In a state that prides itself on high voter participation--78 percent participated in the 2008 presidential election--Minnesotans should be ashamed to know that only 15.7 percent of its military voters were able to cast a vote that counted in the presidential election. Specifically, of the nearly 22,000 overseas military members and dependents eligible to vote in Minnesota, only 3,362 were able to cast a vote that counted. In addition, local election officials rejected at least 302 ballots or 8.2 percent of the total number of absentee ballots cast by military members, which is nearly four times higher than the rejection rate for non-military ballot. A vast majority of these rejected ballots--about 65 percent--were rejected because they were received after the election deadline. Finally, there were approximately an additional 2,100 military absentee ballots that were sent out but never returned--many of which were lost in the mail, sent to the wrong address, or received too late by the military voter to be returned.

Given these facts, it is puzzling that the contest court found no evidence of wholesale disenfranchisement. They had a military absentee voting population equal to one of the twenty-five most populous cities in Minnesota (22,000 voters), and only 15.7 percent were able to vote. When nearly 85 percent of a voting group does not participate, how could this be anything less than evidence of wholesale disenfranchisement? And, what about the fact that military absentee ballots were nearly four times more likely to be rejected by local election officials? Moreover, shouldn't there be some concern that nearly half of the absentee ballots sent to military voters never make it to the voter or make it too late to be returned? At the very least, Minnesota's military voters deserve some discussion as to why these facts do not show a systemic problem.

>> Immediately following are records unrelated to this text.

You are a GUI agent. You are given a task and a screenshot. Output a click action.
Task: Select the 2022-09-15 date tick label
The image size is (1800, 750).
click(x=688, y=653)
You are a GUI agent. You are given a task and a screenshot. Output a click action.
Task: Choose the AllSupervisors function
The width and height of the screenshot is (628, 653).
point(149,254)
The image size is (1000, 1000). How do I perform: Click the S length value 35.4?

Minnesota's military voters also deserve to know why UOCAVA did not protect their votes. At its core, UOCAVA requires a state to provide military absentee voters with reasonable time to vote in federal elections. When passing the act, Congress made clear that it wanted to ensure that military voters "were not disenfranchised because of poor mail service." Congress wanted to ensure that states did not mail absentee ballots so close to Election Day that the voters "fail[ed] to receive their absentee ballots in time to vote and return them."

Minnesota's election process, however, does precisely that--it sends absentee ballots too late for military members to receive and return them prior to Election Day. Because of Minnesota's late primary in September, local election officials are unable to print and mail absentee ballots until 30 days before the election, even though every relevant federal agency recommends that absentee military ballots be sent at least 45 days before an election. Delays in mail delivery to war zones (estimated to take at least 24 to 36 days) and additional delays caused by military exigencies (i.e., fighting the war) make 45 days necessary. In fact, the Chief of the Military Postal Service Agency recommends that absentee ballots be sent 60 days before the state deadline for receiving completed ballots.